Requirement: Word for word, reproduce each of the entries.

Stored data entries:
────

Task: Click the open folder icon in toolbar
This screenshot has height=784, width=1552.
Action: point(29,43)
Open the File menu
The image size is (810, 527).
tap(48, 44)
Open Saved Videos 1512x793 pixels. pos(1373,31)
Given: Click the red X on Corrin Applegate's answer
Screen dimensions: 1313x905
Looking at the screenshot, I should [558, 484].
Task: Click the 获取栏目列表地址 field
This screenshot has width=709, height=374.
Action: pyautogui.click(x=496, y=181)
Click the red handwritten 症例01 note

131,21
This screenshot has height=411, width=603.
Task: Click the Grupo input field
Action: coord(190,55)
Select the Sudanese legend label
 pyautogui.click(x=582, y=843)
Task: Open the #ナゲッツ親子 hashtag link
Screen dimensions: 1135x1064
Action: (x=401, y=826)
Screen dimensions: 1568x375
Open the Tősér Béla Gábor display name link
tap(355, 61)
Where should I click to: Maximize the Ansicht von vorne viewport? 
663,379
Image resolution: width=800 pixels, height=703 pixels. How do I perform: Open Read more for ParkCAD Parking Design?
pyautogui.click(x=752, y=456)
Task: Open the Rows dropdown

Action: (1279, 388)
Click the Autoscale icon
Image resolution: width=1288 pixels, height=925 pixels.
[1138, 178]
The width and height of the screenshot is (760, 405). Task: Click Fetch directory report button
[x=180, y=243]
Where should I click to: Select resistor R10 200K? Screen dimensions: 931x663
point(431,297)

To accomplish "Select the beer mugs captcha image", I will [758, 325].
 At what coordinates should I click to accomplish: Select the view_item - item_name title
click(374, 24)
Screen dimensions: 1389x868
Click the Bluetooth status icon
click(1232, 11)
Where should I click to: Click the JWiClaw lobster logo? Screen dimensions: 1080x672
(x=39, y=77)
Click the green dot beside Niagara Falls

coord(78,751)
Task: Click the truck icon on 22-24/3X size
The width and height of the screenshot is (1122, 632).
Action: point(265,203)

────

Task answer:
Task: Click the open folder icon in toolbar
This screenshot has height=784, width=1552.
Action: point(29,43)
Open the File menu
The image size is (810, 527).
tap(48, 44)
Open Saved Videos 1512x793 pixels. pos(1373,31)
Given: Click the red X on Corrin Applegate's answer
Screen dimensions: 1313x905
Looking at the screenshot, I should [558, 484].
Task: Click the 获取栏目列表地址 field
This screenshot has width=709, height=374.
Action: pyautogui.click(x=496, y=181)
Click the red handwritten 症例01 note

131,21
This screenshot has height=411, width=603.
Task: Click the Grupo input field
Action: coord(190,55)
Select the Sudanese legend label
 pyautogui.click(x=582, y=843)
Task: Open the #ナゲッツ親子 hashtag link
Screen dimensions: 1135x1064
Action: (x=401, y=826)
Screen dimensions: 1568x375
Open the Tősér Béla Gábor display name link
tap(355, 61)
Where should I click to: Maximize the Ansicht von vorne viewport? 
663,379
Image resolution: width=800 pixels, height=703 pixels. How do I perform: Open Read more for ParkCAD Parking Design?
pyautogui.click(x=752, y=456)
Task: Open the Rows dropdown

Action: (1279, 388)
Click the Autoscale icon
Image resolution: width=1288 pixels, height=925 pixels.
[1138, 178]
The width and height of the screenshot is (760, 405). Task: Click Fetch directory report button
[x=180, y=243]
Where should I click to: Select resistor R10 200K? Screen dimensions: 931x663
point(431,297)

To accomplish "Select the beer mugs captcha image", I will [758, 325].
 At what coordinates should I click to accomplish: Select the view_item - item_name title
click(374, 24)
Screen dimensions: 1389x868
Click the Bluetooth status icon
click(1232, 11)
Where should I click to: Click the JWiClaw lobster logo? Screen dimensions: 1080x672
(x=39, y=77)
Click the green dot beside Niagara Falls

coord(78,751)
Task: Click the truck icon on 22-24/3X size
The width and height of the screenshot is (1122, 632).
Action: point(265,203)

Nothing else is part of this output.